# What the task requires:
Each line of the listing that includes the string "below" is to be identified and copied.

——

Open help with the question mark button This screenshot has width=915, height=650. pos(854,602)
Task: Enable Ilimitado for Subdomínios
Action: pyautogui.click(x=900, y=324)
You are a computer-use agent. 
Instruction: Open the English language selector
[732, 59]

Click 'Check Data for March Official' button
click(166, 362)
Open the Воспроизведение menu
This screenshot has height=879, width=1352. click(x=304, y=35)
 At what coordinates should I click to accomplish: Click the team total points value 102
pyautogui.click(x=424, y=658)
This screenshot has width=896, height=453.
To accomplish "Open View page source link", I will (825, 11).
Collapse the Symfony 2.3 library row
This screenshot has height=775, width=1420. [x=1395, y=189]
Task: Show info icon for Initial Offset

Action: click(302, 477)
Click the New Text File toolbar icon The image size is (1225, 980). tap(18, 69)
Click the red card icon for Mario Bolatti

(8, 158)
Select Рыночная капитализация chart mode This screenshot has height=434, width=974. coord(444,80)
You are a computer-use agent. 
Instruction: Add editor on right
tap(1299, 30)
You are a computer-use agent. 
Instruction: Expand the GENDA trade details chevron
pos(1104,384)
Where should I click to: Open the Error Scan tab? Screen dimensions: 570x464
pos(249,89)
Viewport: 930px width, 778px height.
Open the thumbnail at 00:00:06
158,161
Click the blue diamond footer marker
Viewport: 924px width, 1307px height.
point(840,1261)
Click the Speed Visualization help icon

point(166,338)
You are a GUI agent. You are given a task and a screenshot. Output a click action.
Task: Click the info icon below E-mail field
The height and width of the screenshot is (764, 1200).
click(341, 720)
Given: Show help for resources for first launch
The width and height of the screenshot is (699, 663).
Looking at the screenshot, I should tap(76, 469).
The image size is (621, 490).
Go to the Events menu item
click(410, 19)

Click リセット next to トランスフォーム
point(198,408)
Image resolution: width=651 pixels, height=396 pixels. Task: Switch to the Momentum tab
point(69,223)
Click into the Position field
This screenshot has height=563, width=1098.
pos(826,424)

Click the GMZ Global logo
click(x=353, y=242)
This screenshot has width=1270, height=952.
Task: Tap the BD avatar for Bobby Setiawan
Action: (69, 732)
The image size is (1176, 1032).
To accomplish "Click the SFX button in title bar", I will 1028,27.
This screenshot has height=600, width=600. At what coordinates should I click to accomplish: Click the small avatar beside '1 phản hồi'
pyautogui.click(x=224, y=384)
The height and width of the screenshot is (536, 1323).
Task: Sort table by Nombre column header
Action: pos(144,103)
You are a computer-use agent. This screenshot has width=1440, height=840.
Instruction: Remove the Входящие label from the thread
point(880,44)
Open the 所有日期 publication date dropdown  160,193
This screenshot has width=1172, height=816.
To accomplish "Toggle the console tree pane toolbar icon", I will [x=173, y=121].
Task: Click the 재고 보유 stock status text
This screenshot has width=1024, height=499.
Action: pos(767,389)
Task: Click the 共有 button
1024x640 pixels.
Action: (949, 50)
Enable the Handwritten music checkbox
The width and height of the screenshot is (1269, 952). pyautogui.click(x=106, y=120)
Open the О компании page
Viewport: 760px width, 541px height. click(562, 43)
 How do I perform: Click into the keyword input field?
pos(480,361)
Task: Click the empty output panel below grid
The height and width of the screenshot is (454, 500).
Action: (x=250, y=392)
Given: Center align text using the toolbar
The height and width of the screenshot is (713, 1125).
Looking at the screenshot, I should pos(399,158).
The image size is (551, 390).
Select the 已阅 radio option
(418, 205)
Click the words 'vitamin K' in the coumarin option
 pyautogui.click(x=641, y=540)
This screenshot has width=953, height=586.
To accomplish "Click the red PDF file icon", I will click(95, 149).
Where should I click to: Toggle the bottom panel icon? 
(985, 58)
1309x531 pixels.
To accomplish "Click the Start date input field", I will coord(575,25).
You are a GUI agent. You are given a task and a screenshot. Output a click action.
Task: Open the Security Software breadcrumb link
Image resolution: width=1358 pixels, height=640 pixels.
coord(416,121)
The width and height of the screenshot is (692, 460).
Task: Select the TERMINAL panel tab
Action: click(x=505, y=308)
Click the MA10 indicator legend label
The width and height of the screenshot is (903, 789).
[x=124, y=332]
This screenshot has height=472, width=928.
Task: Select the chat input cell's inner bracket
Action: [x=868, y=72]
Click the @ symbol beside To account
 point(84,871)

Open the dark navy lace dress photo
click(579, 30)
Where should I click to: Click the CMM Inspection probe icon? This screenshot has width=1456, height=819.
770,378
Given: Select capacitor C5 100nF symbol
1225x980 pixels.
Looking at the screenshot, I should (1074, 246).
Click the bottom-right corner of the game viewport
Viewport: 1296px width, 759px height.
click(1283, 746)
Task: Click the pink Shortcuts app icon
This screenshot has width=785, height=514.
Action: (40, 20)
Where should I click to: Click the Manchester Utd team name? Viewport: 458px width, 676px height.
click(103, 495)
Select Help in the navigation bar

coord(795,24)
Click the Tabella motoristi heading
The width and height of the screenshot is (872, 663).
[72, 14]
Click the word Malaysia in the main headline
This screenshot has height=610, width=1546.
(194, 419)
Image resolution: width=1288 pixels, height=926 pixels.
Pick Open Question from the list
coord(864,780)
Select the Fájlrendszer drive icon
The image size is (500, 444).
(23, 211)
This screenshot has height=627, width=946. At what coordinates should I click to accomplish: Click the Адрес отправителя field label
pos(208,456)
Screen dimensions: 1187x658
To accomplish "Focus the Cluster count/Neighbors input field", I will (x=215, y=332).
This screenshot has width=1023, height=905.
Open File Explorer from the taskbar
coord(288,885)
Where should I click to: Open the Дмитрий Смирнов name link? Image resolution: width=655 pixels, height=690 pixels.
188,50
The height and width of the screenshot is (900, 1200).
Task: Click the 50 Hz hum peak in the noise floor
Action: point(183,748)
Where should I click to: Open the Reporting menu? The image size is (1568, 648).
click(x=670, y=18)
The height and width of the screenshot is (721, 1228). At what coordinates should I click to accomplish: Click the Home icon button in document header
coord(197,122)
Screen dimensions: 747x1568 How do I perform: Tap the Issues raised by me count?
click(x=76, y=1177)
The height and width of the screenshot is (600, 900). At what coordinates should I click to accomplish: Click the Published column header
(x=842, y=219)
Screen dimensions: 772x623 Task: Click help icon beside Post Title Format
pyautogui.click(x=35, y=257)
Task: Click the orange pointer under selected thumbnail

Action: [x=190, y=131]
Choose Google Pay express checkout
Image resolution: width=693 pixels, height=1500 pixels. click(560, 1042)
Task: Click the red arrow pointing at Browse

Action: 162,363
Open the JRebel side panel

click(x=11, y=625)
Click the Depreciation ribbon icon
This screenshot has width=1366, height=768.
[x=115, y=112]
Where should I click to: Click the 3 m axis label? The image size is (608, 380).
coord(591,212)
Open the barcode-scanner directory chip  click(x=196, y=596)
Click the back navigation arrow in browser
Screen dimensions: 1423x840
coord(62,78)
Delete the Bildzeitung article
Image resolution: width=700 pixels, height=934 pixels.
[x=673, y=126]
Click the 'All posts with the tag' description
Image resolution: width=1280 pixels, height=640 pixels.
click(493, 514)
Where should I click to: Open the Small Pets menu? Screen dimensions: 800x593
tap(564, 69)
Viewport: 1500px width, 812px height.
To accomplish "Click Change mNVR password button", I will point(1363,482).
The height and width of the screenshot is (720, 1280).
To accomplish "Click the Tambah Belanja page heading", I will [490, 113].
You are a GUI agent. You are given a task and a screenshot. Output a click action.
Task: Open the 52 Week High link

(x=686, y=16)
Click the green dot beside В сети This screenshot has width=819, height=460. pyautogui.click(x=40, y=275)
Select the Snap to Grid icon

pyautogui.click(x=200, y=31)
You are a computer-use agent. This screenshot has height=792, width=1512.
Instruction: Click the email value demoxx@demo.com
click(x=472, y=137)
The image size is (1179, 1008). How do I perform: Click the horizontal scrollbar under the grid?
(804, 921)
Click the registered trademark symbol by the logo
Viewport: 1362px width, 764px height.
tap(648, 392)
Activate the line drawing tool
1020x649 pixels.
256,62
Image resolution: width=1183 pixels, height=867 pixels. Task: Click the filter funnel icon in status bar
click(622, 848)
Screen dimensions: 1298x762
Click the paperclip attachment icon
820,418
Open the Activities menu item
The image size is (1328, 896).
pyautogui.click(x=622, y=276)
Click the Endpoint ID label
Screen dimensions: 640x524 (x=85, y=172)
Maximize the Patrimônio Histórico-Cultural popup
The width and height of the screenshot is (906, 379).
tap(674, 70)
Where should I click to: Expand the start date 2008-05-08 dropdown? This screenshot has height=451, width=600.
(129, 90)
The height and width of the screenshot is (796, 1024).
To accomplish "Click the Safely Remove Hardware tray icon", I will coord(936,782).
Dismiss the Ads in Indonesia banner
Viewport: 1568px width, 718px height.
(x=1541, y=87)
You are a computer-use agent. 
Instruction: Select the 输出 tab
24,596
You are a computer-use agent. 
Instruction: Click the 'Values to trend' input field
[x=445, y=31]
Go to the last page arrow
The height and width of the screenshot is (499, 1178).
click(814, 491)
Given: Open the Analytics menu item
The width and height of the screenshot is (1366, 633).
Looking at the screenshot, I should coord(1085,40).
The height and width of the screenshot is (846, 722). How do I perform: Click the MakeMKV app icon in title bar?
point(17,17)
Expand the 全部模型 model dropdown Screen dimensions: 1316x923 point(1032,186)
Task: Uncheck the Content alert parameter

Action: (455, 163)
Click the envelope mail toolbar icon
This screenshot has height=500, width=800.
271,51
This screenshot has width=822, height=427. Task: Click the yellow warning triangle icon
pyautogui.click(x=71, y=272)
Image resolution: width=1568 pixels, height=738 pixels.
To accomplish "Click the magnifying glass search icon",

——

# Task response:
Task: Click the info icon below E-mail field
Task: Click the empty output panel below grid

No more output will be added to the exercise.